I knew the dependence had gone too far, but I’d never really considered removing it from my life. That is, until my friend – who was looking to challenge himself with Veganuary – showed me the campaign. All the benefits listed were something of interest to me. Christmas is an expensive, unhealthy and very boozy time. So we made a pact: he would partake in Veganuary if I stopped drinking for January.

Can you party in Dry January?

When I first took the pledge, I completely underestimated how social this month was going to be. Realising alcohol was the largest contributor to minuses over pluses on my December credit card statement, I knew taking a break was going to benefit my wallet.

I also remember thinking: Well, this is going to be a walk in the park. I’m going to be studying for exams, and working too hard to even consider seeing any friends. Unfortunately for me, that wasn’t true.

On the contrary, I was faced with quite a list of obstacles.

Come the end of exams, my flatmates and I hosted a gathering to celebrate our freedom. Home cooked Indian food, Love Island on the screen, a typical British student scene. This would have been the perfect moment for a cheeky gin and tonic – or even the popping of a prosecco bottle that has been calling for me since New Year’s Eve.

Next followed not one but two trips to Spoons. A pub notorious for budget-conscious drink menus, a couple of its cocktail pitchers would usually be on my mind. But yet again, I pulled through, with nothing but a glass of water in hand.

The largest hurdle I overcame was in the last ten days of this month. It was a Monday night, at a stranger’s house, filled with decidedly tipsy individuals, and of the 20 people there – I only really knew two. To top things off, I couldn’t tell you the name of a single song they played that evening. But somehow, I pulled through. Somehow, my body no longer craved any liquid courage.

I could go on with how many more hurdles I faced, but I think you get the gist.

Has my life changed?

It was refreshing waking up with a head clearer than day, and a memory that could recall every moment of those nights. So yes, you can party in Dry January, and sometimes you may even have more fun.

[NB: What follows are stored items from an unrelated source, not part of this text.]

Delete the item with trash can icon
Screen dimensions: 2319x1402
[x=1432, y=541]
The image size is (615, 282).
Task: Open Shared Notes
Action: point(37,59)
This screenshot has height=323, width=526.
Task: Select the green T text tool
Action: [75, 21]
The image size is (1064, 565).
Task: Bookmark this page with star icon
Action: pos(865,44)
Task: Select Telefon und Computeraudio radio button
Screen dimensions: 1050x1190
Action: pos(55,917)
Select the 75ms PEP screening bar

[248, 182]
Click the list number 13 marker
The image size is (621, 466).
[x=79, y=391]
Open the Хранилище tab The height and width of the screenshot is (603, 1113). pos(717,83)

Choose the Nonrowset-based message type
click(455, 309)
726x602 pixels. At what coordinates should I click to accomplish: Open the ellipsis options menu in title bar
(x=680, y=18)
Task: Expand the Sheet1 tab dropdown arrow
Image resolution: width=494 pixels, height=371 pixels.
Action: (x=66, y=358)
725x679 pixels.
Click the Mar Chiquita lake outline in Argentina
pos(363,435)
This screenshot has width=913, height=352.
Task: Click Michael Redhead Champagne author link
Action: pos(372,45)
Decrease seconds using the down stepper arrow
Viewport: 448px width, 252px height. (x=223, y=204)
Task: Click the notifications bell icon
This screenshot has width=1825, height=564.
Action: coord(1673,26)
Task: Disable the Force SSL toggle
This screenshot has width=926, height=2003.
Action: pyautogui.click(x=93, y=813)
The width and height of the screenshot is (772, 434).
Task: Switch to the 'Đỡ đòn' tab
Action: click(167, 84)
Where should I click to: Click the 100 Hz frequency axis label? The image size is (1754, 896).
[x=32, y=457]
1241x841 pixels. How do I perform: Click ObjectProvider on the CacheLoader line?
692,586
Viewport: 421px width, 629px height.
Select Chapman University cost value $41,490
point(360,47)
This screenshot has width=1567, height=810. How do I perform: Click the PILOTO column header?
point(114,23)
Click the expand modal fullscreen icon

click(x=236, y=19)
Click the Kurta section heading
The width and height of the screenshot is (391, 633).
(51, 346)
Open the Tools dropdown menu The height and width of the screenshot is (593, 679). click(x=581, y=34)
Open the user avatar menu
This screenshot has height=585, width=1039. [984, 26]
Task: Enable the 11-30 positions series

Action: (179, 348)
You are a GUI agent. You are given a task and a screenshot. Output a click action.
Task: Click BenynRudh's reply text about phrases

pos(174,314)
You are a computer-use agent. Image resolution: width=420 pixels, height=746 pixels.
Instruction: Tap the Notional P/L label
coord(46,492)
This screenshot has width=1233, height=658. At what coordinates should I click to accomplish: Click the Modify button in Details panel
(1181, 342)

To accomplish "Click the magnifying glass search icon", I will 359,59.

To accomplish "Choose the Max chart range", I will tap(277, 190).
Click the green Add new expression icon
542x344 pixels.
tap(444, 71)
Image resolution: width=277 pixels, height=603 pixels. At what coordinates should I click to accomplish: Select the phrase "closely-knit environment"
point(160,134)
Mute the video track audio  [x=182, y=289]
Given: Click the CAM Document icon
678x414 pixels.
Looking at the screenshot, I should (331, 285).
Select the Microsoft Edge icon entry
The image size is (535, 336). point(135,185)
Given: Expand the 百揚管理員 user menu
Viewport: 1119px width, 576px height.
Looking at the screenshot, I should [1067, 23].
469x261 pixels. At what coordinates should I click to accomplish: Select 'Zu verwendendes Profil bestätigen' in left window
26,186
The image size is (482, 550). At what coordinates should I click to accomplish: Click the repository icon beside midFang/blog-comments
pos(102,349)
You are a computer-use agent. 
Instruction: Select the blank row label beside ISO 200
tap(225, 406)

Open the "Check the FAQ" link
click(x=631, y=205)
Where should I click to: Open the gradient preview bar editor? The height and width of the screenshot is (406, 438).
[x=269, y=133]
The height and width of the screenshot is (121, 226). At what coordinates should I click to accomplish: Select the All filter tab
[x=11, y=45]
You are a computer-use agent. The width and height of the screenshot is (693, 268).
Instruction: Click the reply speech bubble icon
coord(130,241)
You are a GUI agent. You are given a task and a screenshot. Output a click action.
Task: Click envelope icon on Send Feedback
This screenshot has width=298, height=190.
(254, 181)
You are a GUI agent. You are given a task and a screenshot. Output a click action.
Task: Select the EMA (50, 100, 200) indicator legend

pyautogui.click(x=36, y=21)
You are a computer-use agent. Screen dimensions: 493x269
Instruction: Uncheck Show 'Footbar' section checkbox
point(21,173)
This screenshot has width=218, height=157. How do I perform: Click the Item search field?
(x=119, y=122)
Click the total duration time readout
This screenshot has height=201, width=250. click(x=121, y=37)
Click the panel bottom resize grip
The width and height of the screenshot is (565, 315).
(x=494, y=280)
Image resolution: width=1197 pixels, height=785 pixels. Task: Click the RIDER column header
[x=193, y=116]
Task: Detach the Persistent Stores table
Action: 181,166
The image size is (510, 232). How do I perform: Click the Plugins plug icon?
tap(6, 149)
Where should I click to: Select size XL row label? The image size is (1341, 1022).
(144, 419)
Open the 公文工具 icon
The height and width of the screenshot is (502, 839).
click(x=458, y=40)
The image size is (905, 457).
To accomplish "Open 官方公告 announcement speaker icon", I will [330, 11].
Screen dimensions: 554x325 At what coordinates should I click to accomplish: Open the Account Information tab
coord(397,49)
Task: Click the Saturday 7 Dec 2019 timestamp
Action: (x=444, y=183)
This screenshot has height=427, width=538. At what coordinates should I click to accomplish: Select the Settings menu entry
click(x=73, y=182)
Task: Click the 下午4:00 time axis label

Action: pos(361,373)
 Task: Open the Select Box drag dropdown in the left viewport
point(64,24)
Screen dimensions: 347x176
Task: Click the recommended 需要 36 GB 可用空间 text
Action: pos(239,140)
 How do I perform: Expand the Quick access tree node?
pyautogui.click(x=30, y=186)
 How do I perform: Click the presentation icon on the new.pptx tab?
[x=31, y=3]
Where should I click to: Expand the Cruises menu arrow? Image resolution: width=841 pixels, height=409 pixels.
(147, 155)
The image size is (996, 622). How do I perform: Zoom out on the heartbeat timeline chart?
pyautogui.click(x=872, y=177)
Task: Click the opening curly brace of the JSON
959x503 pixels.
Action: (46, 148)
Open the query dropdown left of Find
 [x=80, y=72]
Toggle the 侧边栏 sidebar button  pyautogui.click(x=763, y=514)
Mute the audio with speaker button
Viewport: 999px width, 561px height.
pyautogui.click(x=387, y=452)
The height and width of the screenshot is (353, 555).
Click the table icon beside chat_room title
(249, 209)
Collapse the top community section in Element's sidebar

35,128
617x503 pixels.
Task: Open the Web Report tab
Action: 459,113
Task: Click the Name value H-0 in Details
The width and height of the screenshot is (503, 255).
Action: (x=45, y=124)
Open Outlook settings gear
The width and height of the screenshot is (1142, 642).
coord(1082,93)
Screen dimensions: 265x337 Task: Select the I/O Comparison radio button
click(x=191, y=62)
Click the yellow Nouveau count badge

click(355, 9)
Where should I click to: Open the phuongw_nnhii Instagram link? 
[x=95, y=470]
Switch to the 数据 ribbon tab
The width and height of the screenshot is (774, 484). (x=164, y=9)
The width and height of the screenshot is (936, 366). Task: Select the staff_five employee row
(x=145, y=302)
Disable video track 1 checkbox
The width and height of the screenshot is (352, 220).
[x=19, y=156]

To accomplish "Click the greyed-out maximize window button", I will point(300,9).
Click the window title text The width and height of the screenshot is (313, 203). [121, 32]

While being social without the aid of alcohol has been one of my biggest challenges since moving to the UK, I feel like breaking out of my comfort zone has equipped me with more tools than a glass of wine ever could.

Alcohol should be enjoyed, not binged. Photograph: Julia Gdowka.

The Alcohol Change UK campaign states that Dry January changes lives. They enlist weight loss, better sleep and money-saving as the three predominant consequences of alcohol abstinence.

I feel as though I have obtained all three this month. And while I’m not sure I’d ever do it again, it is an experience I would recommend to everyone. Especially if you’re British.

My cravings for alcohol definitely hit a peak when faced with peer pressure, but then I realised I had the power to shut out these voices. And once you embrace this control, you can start saying no to much more in life.

I don’t believe that there should be a month dedicated to alcohol abstinence. Nor do I greatly believe in the concept of New Years Resolutions. But I do believe that as thrill-seekers, human beings naturally succeed when they are given goals to work towards.

Dry January has given me a new type of independence, and made me realise having fun and drinking alcohol do not have to come hand-in-hand.